## What you have to do:
Gather every line of the material below that contains the word "link", and copy each of those lines.

[Word and item position data]
==================================================
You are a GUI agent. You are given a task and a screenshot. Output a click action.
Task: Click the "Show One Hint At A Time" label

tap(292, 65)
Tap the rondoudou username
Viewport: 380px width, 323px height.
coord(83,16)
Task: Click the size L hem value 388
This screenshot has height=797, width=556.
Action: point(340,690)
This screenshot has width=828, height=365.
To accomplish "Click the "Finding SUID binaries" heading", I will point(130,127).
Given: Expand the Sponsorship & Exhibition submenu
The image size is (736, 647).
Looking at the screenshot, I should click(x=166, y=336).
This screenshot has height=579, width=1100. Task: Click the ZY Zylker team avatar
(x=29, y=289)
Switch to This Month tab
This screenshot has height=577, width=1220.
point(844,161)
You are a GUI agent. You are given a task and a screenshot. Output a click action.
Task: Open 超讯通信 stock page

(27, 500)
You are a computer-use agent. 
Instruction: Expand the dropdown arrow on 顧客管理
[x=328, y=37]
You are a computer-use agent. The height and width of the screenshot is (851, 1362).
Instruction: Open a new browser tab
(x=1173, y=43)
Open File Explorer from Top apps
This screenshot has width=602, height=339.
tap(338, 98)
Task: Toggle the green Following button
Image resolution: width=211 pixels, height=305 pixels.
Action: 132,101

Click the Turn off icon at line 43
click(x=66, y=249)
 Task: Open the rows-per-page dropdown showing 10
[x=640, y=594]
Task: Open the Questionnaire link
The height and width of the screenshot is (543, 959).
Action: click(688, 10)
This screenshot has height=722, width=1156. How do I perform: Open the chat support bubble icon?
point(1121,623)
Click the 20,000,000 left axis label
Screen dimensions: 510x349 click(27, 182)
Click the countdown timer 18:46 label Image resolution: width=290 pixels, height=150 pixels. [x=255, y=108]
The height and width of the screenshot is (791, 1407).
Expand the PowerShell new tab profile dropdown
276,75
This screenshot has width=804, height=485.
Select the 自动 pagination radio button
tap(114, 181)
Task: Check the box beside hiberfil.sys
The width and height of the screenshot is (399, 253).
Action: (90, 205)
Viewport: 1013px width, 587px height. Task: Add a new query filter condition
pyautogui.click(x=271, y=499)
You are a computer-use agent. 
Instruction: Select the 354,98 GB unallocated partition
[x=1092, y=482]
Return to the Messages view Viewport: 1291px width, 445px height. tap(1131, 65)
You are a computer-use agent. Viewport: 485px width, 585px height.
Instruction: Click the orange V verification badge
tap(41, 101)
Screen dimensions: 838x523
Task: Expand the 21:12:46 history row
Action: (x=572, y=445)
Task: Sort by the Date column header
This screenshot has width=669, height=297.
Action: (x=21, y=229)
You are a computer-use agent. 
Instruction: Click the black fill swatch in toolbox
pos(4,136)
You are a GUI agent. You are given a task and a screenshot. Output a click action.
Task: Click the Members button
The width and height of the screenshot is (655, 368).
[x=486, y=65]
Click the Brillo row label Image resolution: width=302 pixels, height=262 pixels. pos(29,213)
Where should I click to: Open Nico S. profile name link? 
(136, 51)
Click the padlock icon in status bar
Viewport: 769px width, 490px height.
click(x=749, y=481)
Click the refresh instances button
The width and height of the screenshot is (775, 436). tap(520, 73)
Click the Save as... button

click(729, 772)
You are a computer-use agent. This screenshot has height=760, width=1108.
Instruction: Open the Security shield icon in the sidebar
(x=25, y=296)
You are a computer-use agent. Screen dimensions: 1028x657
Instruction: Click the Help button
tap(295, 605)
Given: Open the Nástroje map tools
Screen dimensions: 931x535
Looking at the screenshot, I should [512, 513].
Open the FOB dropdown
==================================================
## Output of the task:
Task: Open the Questionnaire link
Where should I click to: Open Nico S. profile name link? 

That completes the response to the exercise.